I got a call from the Clinical Trials Nurse this afternoon. The results from my chest X-ray are back and I’m to see the doctor tomorrow at 12:40 p.m. — before my 2 p.m. chemotherapy infusion.
“Does that mean the news isn’t good?” I asked her, since I have to see the doctor.
Would they really have me see the doctor just to give me an all-clear?
“You know I can’t tell you either way,” she said. “You know it’s against policy and I’d get myself into trouble.”
Sigh. Yes, I know. But you can’t blame a girl for trying.
So, now I wait. And I wonder.
I started feeling a pressure in my chest on Good Friday. It feels like an elephant is standing on my chest sometimes. This went on through Easter weekend, then it seemed to get a lot better, even disappear last week. Then, a few days ago, it started up again. So, my doc ordered the X-ray.
My gut tells me it’s related to my asthma — which was a very minor condition before this illness. I would use an inhaler, but only before exercising. Now, it seems any exertion can cause me this chest pressure, and it goes on for days. I also wonder if it’s related to exhaustion, or my body being worn down from the chemo.
But, of course, I worry. I worry that it’s something else — like the tumors in my lungs have grown and they’re now causing this odd pressure. I find myself taking in deep breaths of air, expanding my lungs to full capacity — just to prove I can still do it.
So, I’m requesting prayers, please, that it’s nothing, nothing at all. A flare-up of my asthma. A slight chest cold. Something, anything that falls into the No Big Deal category.

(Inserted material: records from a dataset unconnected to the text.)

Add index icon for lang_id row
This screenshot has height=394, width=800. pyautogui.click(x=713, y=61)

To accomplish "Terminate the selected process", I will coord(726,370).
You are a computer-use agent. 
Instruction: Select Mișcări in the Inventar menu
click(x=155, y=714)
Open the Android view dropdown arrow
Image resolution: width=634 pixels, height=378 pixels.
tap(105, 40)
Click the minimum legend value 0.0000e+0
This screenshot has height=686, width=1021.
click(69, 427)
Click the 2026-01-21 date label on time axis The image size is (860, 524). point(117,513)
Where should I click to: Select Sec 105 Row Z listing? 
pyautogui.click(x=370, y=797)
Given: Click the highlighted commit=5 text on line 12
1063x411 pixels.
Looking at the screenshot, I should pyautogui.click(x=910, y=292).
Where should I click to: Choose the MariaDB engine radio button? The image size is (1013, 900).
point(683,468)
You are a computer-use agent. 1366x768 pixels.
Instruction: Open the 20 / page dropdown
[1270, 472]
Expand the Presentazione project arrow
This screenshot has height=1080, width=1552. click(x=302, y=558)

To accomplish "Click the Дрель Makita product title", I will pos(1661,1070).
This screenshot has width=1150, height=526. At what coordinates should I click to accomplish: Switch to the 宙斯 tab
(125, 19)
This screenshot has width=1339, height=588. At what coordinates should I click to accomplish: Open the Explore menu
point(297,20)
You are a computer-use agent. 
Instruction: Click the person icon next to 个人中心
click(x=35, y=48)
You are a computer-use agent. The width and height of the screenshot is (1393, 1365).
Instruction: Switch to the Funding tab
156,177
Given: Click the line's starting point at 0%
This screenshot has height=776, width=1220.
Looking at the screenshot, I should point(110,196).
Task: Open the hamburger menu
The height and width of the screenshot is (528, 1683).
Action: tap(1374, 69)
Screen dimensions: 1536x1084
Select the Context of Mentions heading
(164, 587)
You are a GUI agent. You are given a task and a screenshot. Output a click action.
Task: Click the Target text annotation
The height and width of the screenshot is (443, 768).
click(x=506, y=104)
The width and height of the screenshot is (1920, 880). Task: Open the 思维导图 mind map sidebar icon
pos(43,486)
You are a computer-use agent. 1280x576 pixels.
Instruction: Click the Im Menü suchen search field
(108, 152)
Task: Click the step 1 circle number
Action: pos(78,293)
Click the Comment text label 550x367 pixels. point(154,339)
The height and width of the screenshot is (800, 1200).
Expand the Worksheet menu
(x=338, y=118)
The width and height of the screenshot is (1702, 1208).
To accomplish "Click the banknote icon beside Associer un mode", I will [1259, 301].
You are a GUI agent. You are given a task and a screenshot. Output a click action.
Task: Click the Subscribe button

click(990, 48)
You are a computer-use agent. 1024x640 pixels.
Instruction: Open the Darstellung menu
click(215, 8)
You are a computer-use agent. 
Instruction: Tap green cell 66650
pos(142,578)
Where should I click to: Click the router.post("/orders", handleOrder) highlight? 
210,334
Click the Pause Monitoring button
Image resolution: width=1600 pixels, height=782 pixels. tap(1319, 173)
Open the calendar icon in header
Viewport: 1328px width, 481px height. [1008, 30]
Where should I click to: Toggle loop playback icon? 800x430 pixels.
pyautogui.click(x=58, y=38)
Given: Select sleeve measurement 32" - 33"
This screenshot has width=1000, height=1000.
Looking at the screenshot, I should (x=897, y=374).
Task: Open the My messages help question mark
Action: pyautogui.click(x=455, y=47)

I won’t be by myself when I get the results. Far from. My sister, Julie, my niece Natalie, and my bff Tabitha will be there along with my friend and former high school drum major Scott, who is my chemo buddy for the day. I hope he doesn’t mind being stuffed into a small exam room with a bunch of girls. But then again, why would he object to being surrounded by beautiful women?! (That’s always been my theory as to why he wanted to be drum major in the first place — you know, the job’s a real chick magnet!)
I’ll let you know the results as soon as I know.